For James, best known for films like Baby Driver and Darkest Hour, the movie marked her first time working on an American indie with women leading the production. And working with other women, particularly those of the same generation as her, was a freeing experience. “We could just talk about the characters in a way that was so open, and especially because we were all of a similar age, inducing the producers," explains James. "There was just this real honesty, and a sense that we share the same sort of perspective and experience. it just felt really easy and refreshing.”
In Little Woods, sisters Deb (James) and Ollie (Thompson) have a complicated relationship; they love each other but struggle to find common ground, dealing with feelings of resentment and the recent death of their mother. It's the sort of complex connection relatable to many women, but is rarely is shown on the big screen — and neither are the other topics the movie handles. In a classic Western twist, Ollie tries to help her family but ends up on the wrong side of the law, caught smuggling affordable drugs over the border from Canada — including medication for her dying mother. Though she wants to go straight, she is brought back into her line of work when uninsured Deb (James) discovers she is pregnant and cannot afford either to have a baby or travel nearly a hundred thousand miles for a legal, yet still pricey, American abortion.

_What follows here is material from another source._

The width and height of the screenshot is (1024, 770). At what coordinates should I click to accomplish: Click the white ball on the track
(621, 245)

Coming from Great Britain, James was initially surprised to learn about this all too real struggle many American women face in obtaining affordable reproductive care. “You're so stuck if you become pregnant and you can't afford to keep the baby,” the actor says now. “You don't have health insurance and you can’t afford to have an abortion. It leaves people completely stuck, and our film it shows how people have to make these really awful choices and break the law just to get by."

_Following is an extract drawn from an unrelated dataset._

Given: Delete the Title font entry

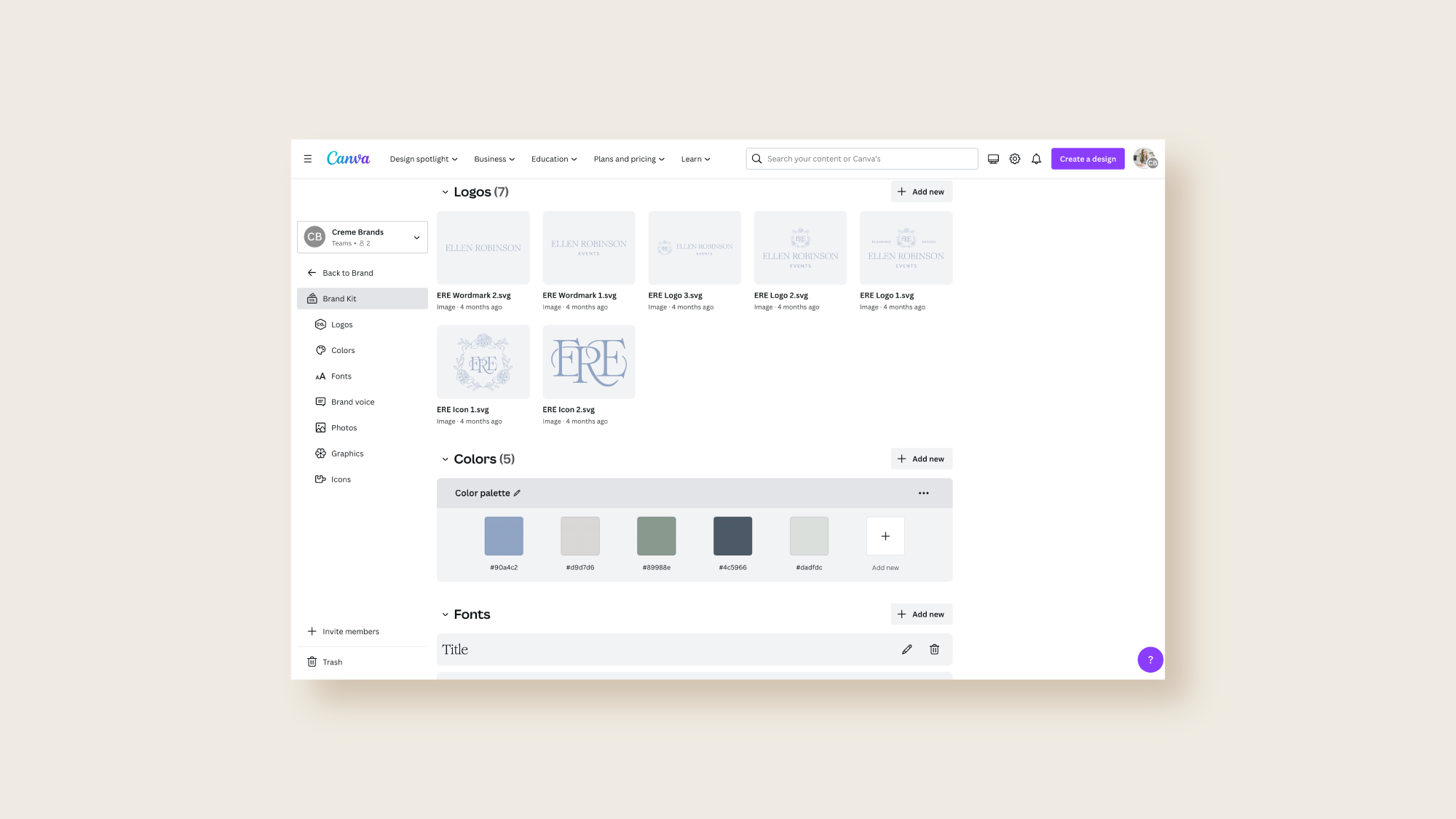Looking at the screenshot, I should point(934,649).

The subject matter of Little Woods is a lot darker than what many audience may expect from James, who rose to fame on Downton Abbey as the Crawley family's free-spirited cousin Lady Rose. "I wanted to do something different and I had been kind of waiting to do something a bit rawer and more totally modern," she explains. "I read the script, and thought it was so beautiful and poignant and about things that really matter.”

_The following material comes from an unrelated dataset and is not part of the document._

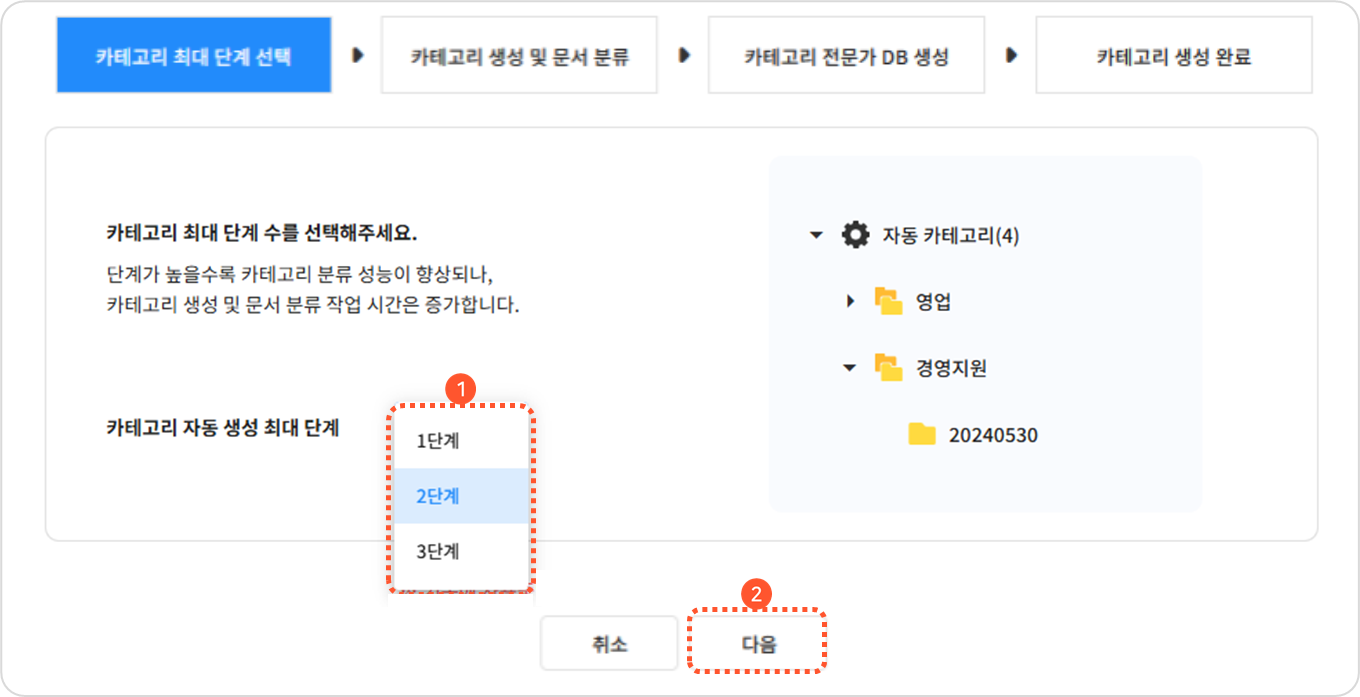Go to the 카테고리 최대 단계 선택 step

[x=193, y=56]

In addition to learning about the struggles of a culture different from her own, James also experienced a new style of filmmaking with Little Woods. As an actor who mostly made her name appearing in period dramas and comedies, she looked to her co-lead, Thompson, for support. “I think she's such a brilliant actor," James says of the Westworld star. “For me to be entering into a genre I hadn't really done... I felt so lucky to have her opposite of me.”
While James has some big budget studio films in the works — including her upcoming part as a young Meryl Streep in Mamma Mia 2 — she's still hoping to do more movies like Little Woods, i.e. smaller women-led projects. "I can see how amazing it is to do something that feels really collaborative, and everyone was really on the same page," the actor says. "It was such a passion project, I think, for everyone involved."
James adds that she was inspired by seeing Thompson executive produce the movie as well as star in it; she hopes to one day also produce some of her own projects. Perhaps in the future, Westerns, and other genre movies, starring two women as talented as Thompson and James will be a common occurrence — especially if more women get behind the camera and high-profile actors join the cause.